## ACTION ITEM
In how many lines of the records does the word "user" appear? Reply with the number and nothing else.

[[ INFORMATION PROVIDED open ]]

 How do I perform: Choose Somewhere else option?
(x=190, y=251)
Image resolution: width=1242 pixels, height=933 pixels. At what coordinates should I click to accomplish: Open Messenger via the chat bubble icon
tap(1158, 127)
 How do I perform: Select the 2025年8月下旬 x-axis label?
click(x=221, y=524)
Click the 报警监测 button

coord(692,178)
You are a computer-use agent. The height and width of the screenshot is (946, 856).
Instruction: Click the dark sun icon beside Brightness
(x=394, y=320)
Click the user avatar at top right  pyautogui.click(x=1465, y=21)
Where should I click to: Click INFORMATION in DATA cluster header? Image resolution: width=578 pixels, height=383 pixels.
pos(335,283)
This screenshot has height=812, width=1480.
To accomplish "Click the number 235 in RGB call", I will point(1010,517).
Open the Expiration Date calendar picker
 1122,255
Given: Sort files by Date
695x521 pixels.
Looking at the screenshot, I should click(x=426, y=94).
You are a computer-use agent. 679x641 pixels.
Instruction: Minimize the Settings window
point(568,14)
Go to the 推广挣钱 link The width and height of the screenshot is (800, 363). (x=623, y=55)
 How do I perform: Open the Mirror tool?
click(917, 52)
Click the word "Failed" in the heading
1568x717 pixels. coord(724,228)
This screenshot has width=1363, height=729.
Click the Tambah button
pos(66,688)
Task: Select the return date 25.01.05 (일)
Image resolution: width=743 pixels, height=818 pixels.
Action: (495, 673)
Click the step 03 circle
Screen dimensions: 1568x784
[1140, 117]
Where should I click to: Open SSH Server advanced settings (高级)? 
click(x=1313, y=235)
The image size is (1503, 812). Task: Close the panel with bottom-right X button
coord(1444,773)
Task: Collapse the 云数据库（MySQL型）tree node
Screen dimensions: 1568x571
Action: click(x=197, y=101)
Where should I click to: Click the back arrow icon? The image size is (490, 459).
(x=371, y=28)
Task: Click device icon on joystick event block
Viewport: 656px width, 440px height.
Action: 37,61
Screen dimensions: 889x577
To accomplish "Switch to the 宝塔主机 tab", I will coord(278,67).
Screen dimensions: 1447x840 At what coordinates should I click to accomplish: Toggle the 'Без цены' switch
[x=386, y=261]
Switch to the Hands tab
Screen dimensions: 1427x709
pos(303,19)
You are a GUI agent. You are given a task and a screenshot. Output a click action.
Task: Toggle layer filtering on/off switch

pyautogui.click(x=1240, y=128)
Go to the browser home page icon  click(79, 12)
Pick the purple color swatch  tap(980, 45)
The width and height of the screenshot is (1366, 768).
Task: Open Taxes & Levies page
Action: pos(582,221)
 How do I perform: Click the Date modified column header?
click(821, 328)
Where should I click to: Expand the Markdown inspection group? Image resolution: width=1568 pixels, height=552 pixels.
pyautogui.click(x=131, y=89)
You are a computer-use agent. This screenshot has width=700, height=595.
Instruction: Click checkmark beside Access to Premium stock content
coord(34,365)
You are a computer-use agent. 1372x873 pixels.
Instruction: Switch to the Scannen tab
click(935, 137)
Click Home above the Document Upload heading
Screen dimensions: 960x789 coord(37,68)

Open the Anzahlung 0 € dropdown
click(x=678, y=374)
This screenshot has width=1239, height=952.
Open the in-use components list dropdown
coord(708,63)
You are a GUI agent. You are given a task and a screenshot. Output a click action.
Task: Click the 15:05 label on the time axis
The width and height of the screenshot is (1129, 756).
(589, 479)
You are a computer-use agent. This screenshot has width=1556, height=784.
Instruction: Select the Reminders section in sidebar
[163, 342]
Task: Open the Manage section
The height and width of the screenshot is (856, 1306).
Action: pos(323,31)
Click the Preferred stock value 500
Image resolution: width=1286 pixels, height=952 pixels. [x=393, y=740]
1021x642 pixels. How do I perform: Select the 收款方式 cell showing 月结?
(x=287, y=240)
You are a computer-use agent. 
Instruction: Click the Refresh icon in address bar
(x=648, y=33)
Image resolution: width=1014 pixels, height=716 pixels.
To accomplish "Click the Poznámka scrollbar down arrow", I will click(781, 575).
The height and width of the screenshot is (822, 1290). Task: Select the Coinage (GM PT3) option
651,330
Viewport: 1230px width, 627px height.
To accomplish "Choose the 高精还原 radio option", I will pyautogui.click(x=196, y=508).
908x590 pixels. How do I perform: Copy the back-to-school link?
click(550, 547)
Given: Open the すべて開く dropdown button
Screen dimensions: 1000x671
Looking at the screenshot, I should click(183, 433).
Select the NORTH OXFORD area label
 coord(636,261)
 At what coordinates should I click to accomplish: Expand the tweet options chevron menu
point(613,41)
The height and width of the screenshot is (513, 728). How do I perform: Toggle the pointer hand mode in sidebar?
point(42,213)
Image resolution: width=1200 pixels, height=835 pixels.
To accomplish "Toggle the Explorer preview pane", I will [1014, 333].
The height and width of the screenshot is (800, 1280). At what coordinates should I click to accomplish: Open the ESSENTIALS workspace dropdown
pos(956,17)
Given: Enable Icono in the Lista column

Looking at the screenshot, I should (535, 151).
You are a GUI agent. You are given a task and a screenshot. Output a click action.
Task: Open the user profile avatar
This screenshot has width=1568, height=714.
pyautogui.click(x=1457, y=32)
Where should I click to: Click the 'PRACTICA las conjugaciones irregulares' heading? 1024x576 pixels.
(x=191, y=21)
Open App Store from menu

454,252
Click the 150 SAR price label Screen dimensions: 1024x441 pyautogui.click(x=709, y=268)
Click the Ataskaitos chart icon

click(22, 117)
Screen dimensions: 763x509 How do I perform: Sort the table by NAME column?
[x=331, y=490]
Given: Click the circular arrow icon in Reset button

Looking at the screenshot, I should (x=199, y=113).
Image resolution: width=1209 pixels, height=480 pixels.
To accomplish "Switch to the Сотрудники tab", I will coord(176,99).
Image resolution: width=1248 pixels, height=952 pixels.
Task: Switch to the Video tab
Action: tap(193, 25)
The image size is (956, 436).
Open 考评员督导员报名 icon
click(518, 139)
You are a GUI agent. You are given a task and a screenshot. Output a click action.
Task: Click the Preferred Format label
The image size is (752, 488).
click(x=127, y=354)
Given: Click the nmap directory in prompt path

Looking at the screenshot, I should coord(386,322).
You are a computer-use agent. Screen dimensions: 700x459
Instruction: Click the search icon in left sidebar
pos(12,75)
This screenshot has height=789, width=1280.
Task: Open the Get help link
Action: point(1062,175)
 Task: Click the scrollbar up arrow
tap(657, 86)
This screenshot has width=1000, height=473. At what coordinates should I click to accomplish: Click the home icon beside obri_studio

[[ INFORMATION PROVIDED closed ]]

## RESULT OF THIS EXERCISE
2